Saturday, January 8, 2011

Finite State Transducers, Part 2

In my last post, I described a cool incremental algorithm for building an FST from pre-sorted input/output pairs, and how we're folding it into Lucene.

Progress! The patch on LUCENE-2792 is now committed to Lucene's trunk (eventually 4.0), so that we now use an FST to hold all terms in RAM for the SimpleText codec.

This was a great step forward, and it added the raw low-level infrastructure for building and using FSTs. But, it's really just a toy usage, since the SimpleText codec is not for production use.

I'm happy to report even more progress: we finally have a "real" usage for FSTs in Lucene! With LUCENE-2843 (now committed), we use an FST to hold the terms index in RAM.

Many operations in Lucene require looking up metadata for a requested term. This information includes the number of documents containing the term, file pointers into postings files that actually store the docIDs and positions, etc. Because there could be many unique terms, all this term metadata resides on-disk in the terms dictionary file (_X.tis).

Looking up a term is then a two-step process. First, we consult the terms index, which resides entirely in RAM, to map the requested term to a file pointer in the terms dictionary file. Second, we scan the terms in the on-disk terms dictionary file starting from that file pointer, to look for an exact match.

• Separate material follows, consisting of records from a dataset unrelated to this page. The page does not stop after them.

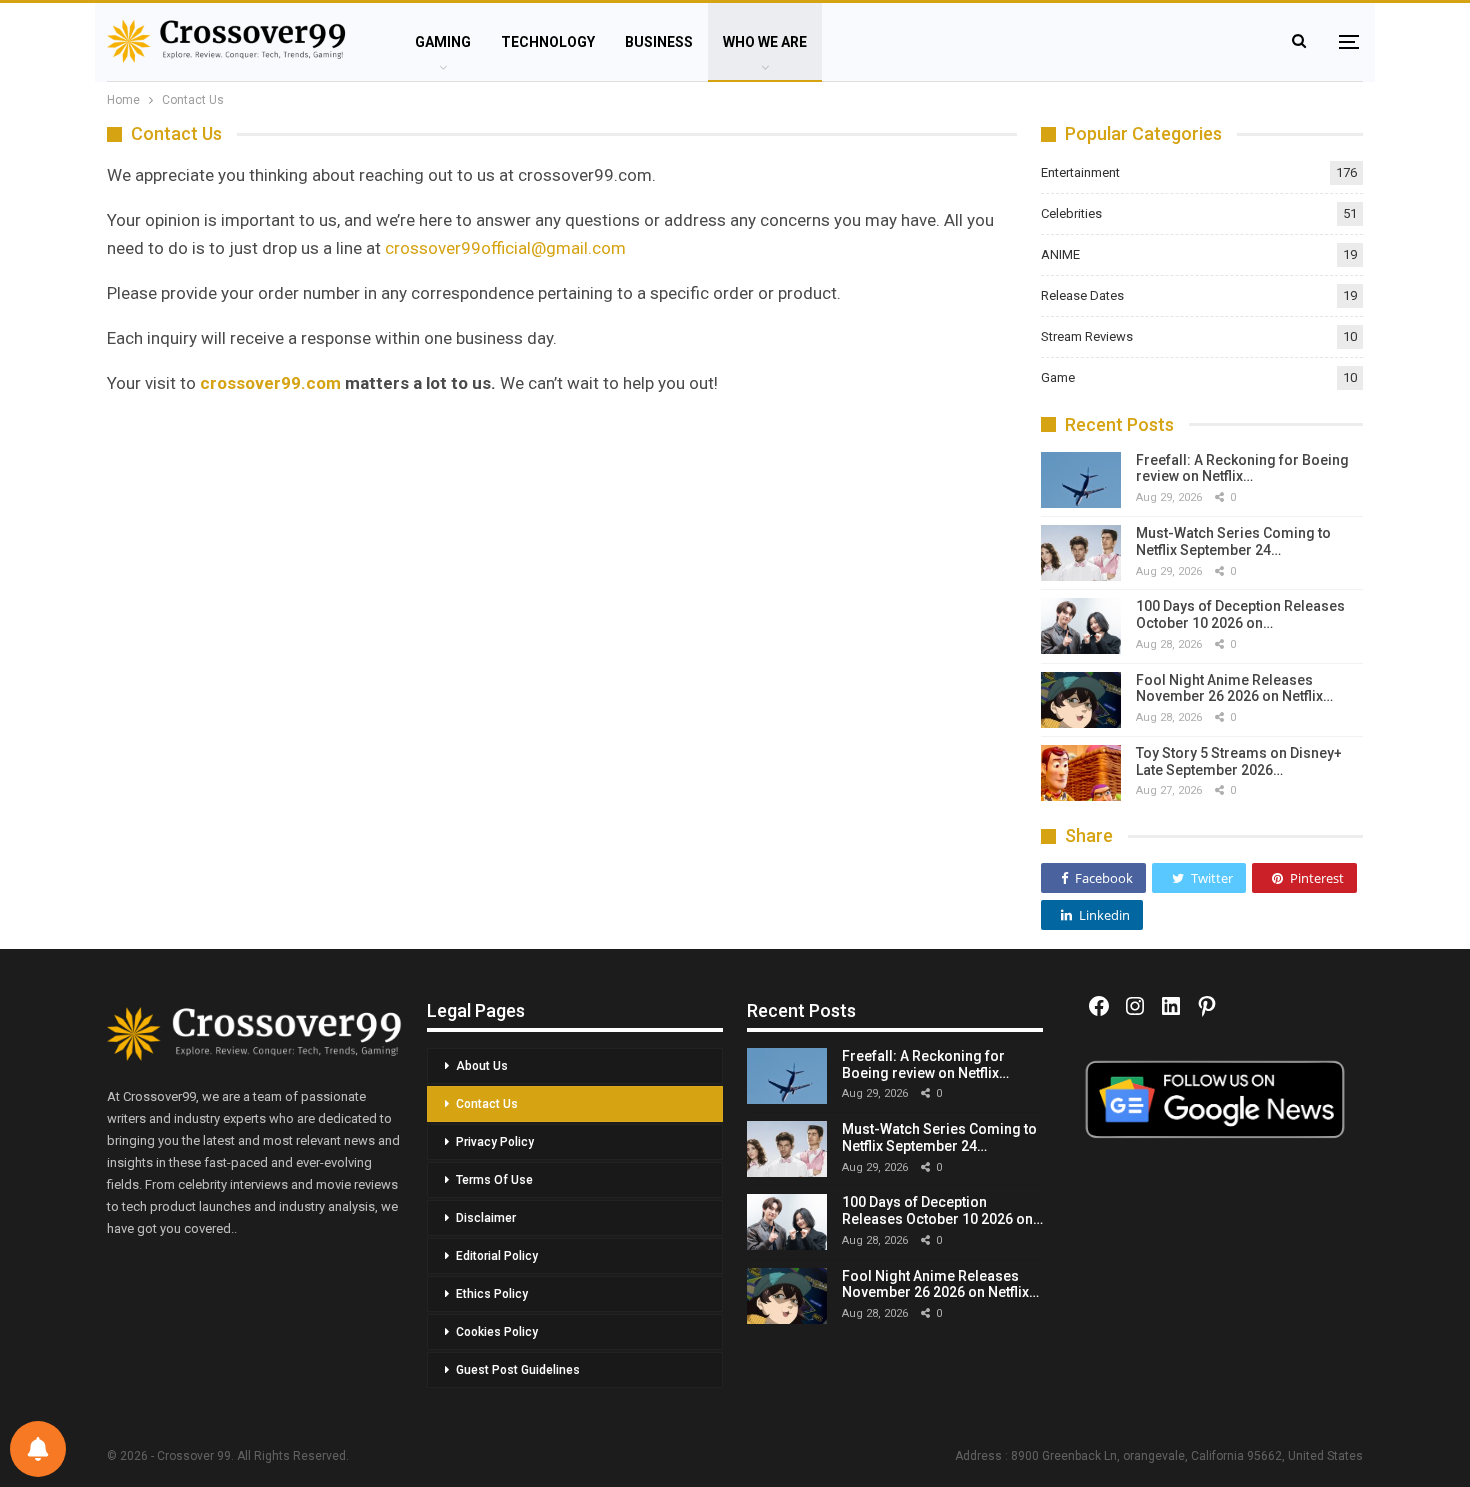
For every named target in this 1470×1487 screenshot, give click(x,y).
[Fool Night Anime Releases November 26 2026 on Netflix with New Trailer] (1081, 700)
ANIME (1060, 254)
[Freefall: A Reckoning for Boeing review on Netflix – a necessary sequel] (1081, 480)
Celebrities (1071, 213)
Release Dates (1082, 295)
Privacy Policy (495, 1142)
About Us (482, 1066)
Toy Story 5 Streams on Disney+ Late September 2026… (1239, 761)
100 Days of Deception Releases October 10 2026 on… (1240, 614)
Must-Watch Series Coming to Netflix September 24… (1233, 541)
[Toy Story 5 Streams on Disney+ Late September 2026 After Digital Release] (1081, 773)
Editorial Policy (497, 1256)
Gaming (443, 42)
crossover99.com (270, 383)
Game (1058, 377)
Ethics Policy (492, 1294)
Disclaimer (486, 1218)
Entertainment (1080, 172)
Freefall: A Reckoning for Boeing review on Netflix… (1242, 468)
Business (659, 42)
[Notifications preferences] (38, 1449)
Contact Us (487, 1104)
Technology (548, 42)
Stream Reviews (1087, 336)
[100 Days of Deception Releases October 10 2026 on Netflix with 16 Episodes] (1081, 626)
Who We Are (765, 42)
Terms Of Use (494, 1180)
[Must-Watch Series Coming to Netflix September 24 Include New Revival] (1081, 553)
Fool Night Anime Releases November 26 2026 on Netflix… (1234, 688)
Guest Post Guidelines (518, 1370)
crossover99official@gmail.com (505, 248)
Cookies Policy (497, 1332)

Certain queries, such as TermQuery, need only one exact term lookup. Others, such as FuzzyQuery or the new, very cool automaton spellchecker, which does not require a separate spellchecker index, perform many term lookups (potentially millions).

Before LUCENE-2843, in trunk, the terms index used packed byte[] and int[] arrays. In fact, this was already a huge improvement over the terms index in 3.0, but is still more wasteful than an FST since each term was stored in fully expanded form, while the FST shares common prefixes and suffixes. Getting this working also required adding separate seekFloor and seekCeil methods to the FSTEnum classes (like a SortedMap<T>).

To test this, I indexed the first 10 million 1KB documents derived from Wikipedia's English database download. The resulting RAM required for the FST was ~38% - 52% smaller (larger segments see more gains, as the FST "scales up" well). Not only is the RAM required much lower, but term lookups are also faster: the FuzzyQuery united~2 was ~22% faster.

This is very much win/win, so we've made this terms index the default for all core codecs (the terms dictionary and terms index are pluggable, so its easy for other codecs to use this as well).

There are many other ways we can use FSTs in Lucene, and we've only just scratched the surface here. In fact, FSTs offers such a sizable RAM reduction that I think for many, but not all, apps it'd be realistic to avoid the two-step term lookup process entirely and simply hold the entire terms dictionary in RAM. This should make term lookup intensive queries potentially much faster, though we'd likely have to rework them to use different algorithms optimized for iterating directly through the terms as an FST.